Po przebiegnięciu 12km zaczęła mnie boleć lewa noga (ok 2-3h później, piszczel+ jej końcówka przy kolanie), odczekałem 3 dni i wróciłem do 9km, znów ten sam ból tyle że przeszedł po 1 dobie, zrobie tak odczekam 2 dni i zacznę znów troche wolniej 3 i 6km, dzień przerwy i 9km, pobiegam 9 (o ile znów to mnie nie złapie) kilka tygodni i spróbuje robić rozbiegania od 12 (raz w tyg po dniu przerwy rozbieganie, dwa dni przerwy i kolejne 4 x po 9km) ps co o tym myślicie?
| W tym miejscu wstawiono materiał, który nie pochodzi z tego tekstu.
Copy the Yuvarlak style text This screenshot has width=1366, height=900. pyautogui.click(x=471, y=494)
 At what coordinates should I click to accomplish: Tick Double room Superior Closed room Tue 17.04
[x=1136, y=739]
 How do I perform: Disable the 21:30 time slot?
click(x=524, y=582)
Czy to może być wina butów czy zbyt szybkiego zwiększania dystansu?
Murat czemu uważasz iż mam długodystansowe BMI?
Sory za późną odp, z prostego powodu nie celuje dopiero zaczynam biegać i nie znam jeszcze możliwości swojego organizmu ani jego wymagań w tym zakresie...
Masz wzrost i wagę niemal identyczne jak rekordzista świata w maratonie Paul Tergat /bodajże 2:05:55 /.
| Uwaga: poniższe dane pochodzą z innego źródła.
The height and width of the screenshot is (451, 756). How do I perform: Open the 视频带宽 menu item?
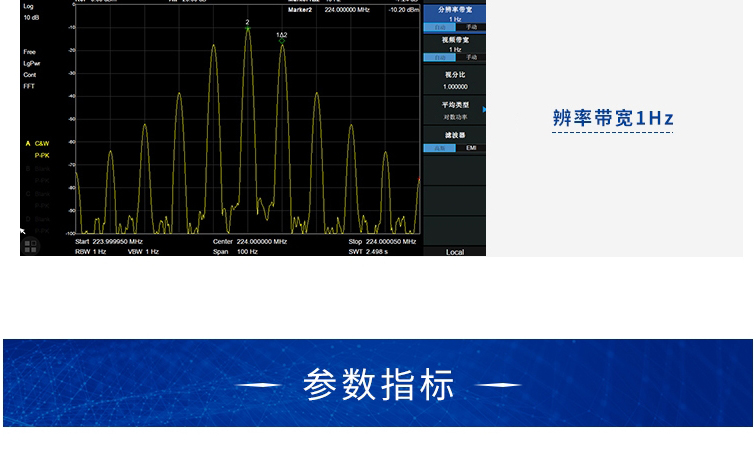(455, 41)
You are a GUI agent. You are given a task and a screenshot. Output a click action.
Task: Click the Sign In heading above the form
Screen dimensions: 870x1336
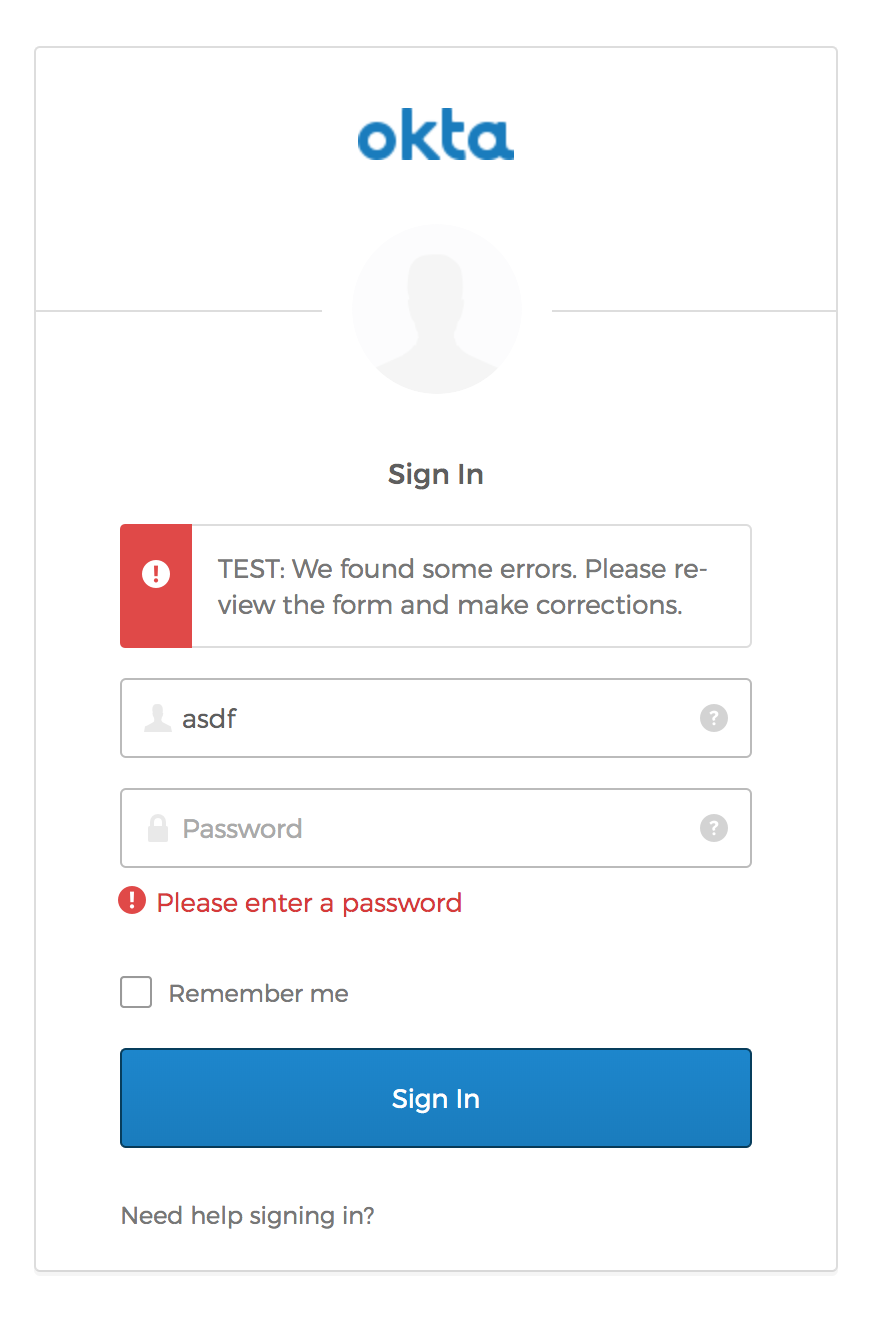point(435,474)
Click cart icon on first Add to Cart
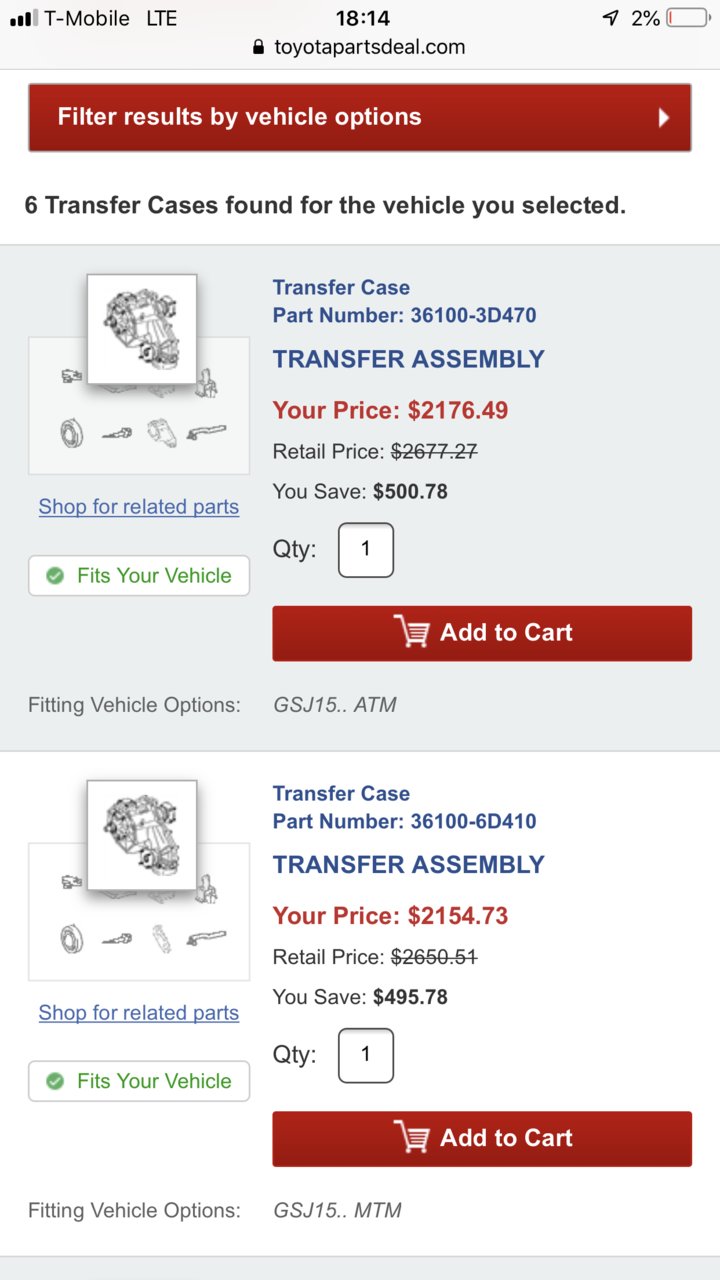 (411, 632)
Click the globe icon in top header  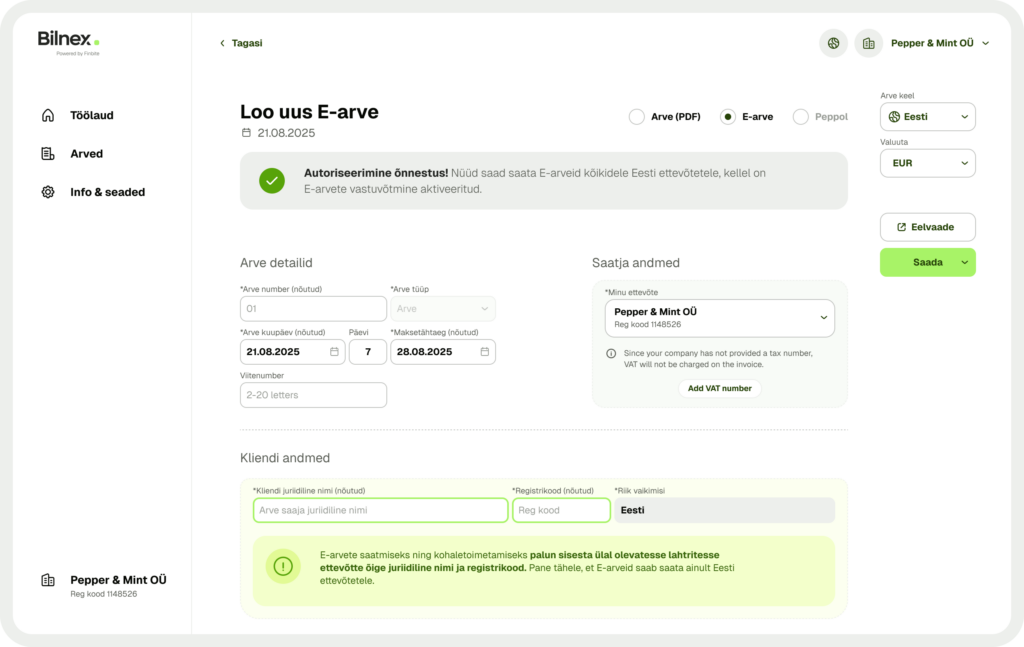tap(833, 43)
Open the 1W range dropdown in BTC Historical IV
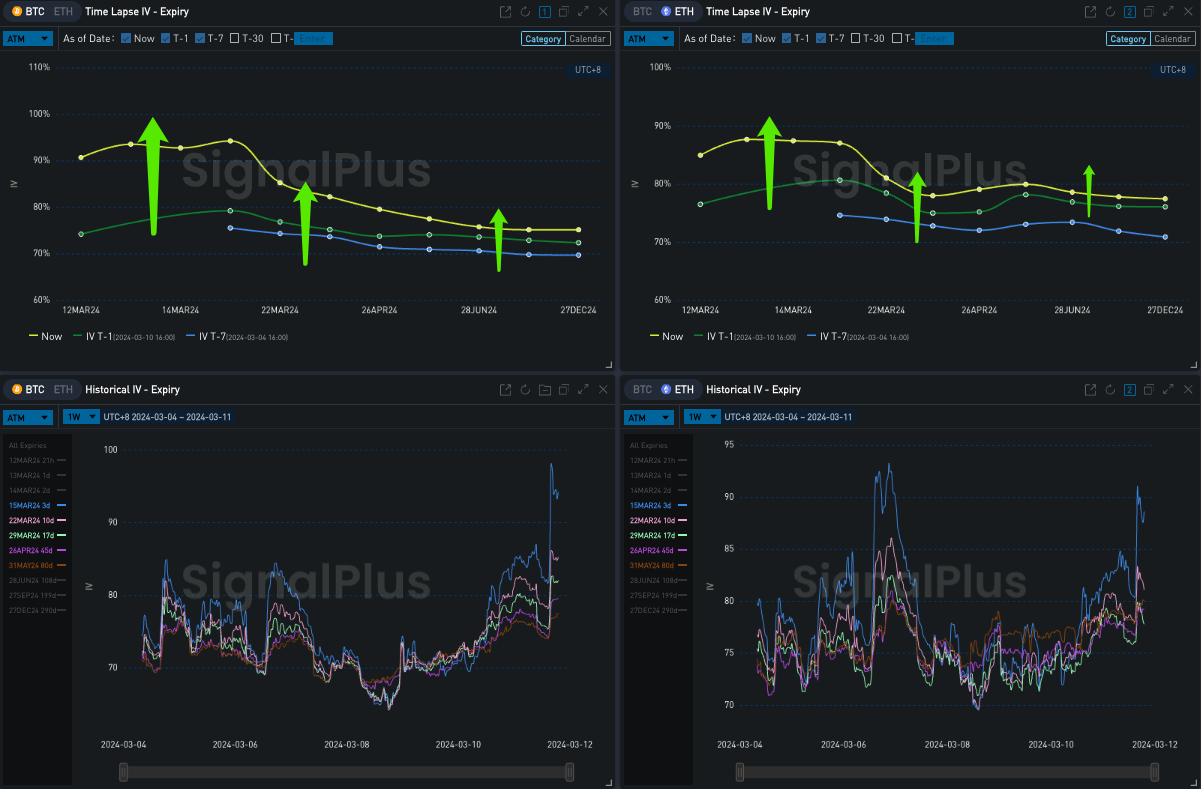Screen dimensions: 1201x789 pos(81,416)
To chyba jasne ,że masz warunki fizyczne do takich dystansów.Myślę,że jak się postarasz to 4 godzinki mógłbyś złamać.
Powodzenia !
Przepraszam, że nie podaję całego artykułu, ale tylko odnośniki do konkurencji, ale... no. tak wyszło.
Więc jeśli pragniesz poznać mój sposób przygotowania się do maratonu to szukaj artykułu w maratonachpolskich lub biegajznami pt. "Jak złamałem 3 godziny w maratonie".
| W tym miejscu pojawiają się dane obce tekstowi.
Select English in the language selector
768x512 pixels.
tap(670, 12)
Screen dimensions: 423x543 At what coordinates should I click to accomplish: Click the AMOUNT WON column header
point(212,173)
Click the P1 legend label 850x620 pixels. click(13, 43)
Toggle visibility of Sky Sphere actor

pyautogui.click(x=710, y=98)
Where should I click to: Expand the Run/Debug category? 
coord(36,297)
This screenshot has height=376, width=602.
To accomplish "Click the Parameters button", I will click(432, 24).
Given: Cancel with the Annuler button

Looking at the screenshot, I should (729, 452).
Jak przeczytasz, to nie wyciągaj pochopnych wniosków, że Tobie też się uda, ale jestem skłonny założyć się, że poetórzenie tego planu z inaczej dobranymi prędkościami może przynieść niejednemu sukces.
Dzięki ja cały czas poznaje swój organizm, jego możliwości biegowe, itd wszelkie porady się przydadzą, zawsze to większy materiał porównawczy , myślę iż mam możliwości na zejście do okolicy 3h w ciągu 3-4 lat lub szybciej (?) hehe (prognoza po ok miesiącu biegania, zobacze jeszcze jak to będzie mi szło za 2-3 mieś)
Mam pytanko jeśli do biegania 4/tydz dodam rower raz/tydz (pierwszy tydz 26-30km, drugi 60(o ile po pierwszym nie bedą bołały nogi), trzeci 86-100(o ile po drugim nie będą bolały mnie nogi). Wiem że to trochę dziwny pomysł, zastanawiam się tylko czy nie spowolni mi to biegania, szczególnie iż i tak nie biegam szybko tz 6-7min/km.
Pozdrowienia dla wszystkich.
przygotowywałem się 6 miesięcy przed pierwszym maratonem. przedtem kilka lat po dwa razy w tygodniu po mniej więcej 8km ale zawsze w szaleńczym tępie. w ramach przygotowań przebiegłem półmaraton 1:29. w maratonie 3:10.